El bloqueador se erige poderoso y el camionero un gusano a ser aplastado. En estos momentos, se ha visto fotografías de camioneros de rodillas, suplicando por comida.

Por otro lado, el frío, las inclemencias... El clima en las carreteras es gélido, corre viento helado. El interior de un vehículo con el motor apagado comienza a helarse, parece una lata congelada. Permanecer ahí días debe ser una tortura inmerecida. Así están los camioneros en el sector del altiplano boliviano.

Por su estilo de vida no muy saludable, probablemente padecen de enfermedades de base, presión alta, diabetes, todo eso puede agravarse por el estrés que se añade. Ya ni qué pensar si han contraído el mal del Covid-19.

Definitivamente, sería difícil ponernos verdaderamente en su pellejo.
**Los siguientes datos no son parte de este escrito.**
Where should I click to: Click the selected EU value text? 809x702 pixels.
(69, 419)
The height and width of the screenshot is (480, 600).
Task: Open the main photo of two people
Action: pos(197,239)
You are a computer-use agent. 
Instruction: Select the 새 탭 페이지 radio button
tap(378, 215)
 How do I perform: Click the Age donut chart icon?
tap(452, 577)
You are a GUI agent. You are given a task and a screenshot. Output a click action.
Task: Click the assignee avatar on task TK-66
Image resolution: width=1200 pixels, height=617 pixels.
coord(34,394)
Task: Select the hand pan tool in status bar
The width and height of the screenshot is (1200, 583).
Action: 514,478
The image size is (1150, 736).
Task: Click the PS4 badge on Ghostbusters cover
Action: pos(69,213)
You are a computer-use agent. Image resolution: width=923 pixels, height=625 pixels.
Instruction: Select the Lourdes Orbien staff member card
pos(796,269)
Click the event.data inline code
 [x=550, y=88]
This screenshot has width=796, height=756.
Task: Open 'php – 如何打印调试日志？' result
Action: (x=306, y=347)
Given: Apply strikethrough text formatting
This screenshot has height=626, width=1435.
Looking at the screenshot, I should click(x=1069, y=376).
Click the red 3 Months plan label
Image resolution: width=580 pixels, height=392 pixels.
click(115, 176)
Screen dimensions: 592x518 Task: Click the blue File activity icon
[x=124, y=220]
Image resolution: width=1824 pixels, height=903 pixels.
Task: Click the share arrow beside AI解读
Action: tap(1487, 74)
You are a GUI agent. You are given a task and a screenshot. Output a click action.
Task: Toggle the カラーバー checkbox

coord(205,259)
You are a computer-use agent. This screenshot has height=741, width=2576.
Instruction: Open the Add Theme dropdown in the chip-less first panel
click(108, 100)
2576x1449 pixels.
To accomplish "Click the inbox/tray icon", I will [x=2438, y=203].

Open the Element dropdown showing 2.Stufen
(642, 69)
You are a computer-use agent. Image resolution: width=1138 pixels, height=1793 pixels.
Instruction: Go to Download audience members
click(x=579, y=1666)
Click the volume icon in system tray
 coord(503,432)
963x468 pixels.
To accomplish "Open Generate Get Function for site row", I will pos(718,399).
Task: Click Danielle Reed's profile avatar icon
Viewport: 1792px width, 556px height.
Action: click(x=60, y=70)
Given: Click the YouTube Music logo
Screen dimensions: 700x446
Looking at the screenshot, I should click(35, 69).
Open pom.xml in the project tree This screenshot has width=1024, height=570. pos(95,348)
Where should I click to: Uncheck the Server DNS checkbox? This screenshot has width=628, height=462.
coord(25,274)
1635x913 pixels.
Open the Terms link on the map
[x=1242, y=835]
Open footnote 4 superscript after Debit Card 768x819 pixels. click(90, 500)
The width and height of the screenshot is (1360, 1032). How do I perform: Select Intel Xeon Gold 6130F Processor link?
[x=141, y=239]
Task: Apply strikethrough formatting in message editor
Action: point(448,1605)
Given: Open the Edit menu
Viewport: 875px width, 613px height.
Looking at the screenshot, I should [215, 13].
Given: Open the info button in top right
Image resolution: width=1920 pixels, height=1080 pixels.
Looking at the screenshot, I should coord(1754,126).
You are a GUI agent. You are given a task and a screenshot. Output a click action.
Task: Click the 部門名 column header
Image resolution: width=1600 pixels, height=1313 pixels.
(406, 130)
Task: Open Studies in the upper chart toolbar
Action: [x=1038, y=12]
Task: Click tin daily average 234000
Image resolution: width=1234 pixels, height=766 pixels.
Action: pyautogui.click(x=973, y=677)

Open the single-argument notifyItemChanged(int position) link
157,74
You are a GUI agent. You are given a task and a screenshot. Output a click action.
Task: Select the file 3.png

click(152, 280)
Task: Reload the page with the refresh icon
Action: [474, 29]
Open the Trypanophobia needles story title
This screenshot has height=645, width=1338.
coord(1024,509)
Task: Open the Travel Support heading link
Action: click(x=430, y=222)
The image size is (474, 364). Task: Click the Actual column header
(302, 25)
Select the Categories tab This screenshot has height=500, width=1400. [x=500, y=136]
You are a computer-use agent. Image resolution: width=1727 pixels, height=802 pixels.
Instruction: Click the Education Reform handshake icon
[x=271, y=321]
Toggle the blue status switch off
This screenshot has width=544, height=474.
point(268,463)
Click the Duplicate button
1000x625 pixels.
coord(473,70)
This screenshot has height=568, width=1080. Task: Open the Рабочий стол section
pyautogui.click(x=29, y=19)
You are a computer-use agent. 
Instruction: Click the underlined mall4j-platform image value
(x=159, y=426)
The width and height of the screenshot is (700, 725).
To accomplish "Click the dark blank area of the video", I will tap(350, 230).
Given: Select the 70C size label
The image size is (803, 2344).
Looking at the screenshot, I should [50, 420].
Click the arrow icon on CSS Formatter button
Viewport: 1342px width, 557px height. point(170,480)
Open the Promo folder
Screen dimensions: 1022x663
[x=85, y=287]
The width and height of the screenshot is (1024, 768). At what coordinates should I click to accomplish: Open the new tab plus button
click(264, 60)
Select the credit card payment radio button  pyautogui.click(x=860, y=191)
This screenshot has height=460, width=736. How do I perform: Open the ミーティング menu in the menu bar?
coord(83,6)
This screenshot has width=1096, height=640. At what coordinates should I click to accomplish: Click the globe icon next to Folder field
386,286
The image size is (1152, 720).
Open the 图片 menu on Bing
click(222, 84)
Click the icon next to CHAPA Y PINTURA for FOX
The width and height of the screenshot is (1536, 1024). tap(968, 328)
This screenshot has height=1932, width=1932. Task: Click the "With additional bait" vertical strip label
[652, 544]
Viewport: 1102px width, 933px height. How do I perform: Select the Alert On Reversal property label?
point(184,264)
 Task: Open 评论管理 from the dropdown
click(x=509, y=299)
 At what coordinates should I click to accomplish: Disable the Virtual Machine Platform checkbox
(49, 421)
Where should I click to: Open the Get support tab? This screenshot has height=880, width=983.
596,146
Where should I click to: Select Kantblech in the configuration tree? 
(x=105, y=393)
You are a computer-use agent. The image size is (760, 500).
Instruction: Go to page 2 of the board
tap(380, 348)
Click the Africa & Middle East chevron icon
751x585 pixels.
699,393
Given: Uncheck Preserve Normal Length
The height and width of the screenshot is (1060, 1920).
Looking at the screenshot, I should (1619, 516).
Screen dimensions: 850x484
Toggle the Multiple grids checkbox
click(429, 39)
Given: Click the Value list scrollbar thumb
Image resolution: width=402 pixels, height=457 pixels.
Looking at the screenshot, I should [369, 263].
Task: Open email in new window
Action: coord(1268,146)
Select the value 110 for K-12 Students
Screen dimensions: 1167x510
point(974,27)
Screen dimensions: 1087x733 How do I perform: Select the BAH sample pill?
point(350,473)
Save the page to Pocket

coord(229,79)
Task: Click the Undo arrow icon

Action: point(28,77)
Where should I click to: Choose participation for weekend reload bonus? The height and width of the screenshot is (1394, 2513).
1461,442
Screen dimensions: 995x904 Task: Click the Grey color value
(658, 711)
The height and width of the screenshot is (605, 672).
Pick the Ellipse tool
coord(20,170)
Sospecho que si hubiera la posibilidad de ir a un referendo para definir si es aceptable el bloqueo como protesta social, el camionero diría que no, que esa protesta inhumana debería ser erradicada. 

Yo también votaría por el NO. Los familiares de las personas fallecidas por falta de oxígeno dirían que no; la madre del bebé prematuro diría que no. Si alguien esgrime que es bueno un bloqueo por ideales abstractos, es porque nunca ha debido padecer las consecuencias de uno de esos en carne propia o en la de su familia. Ponte en el pellejo del otro.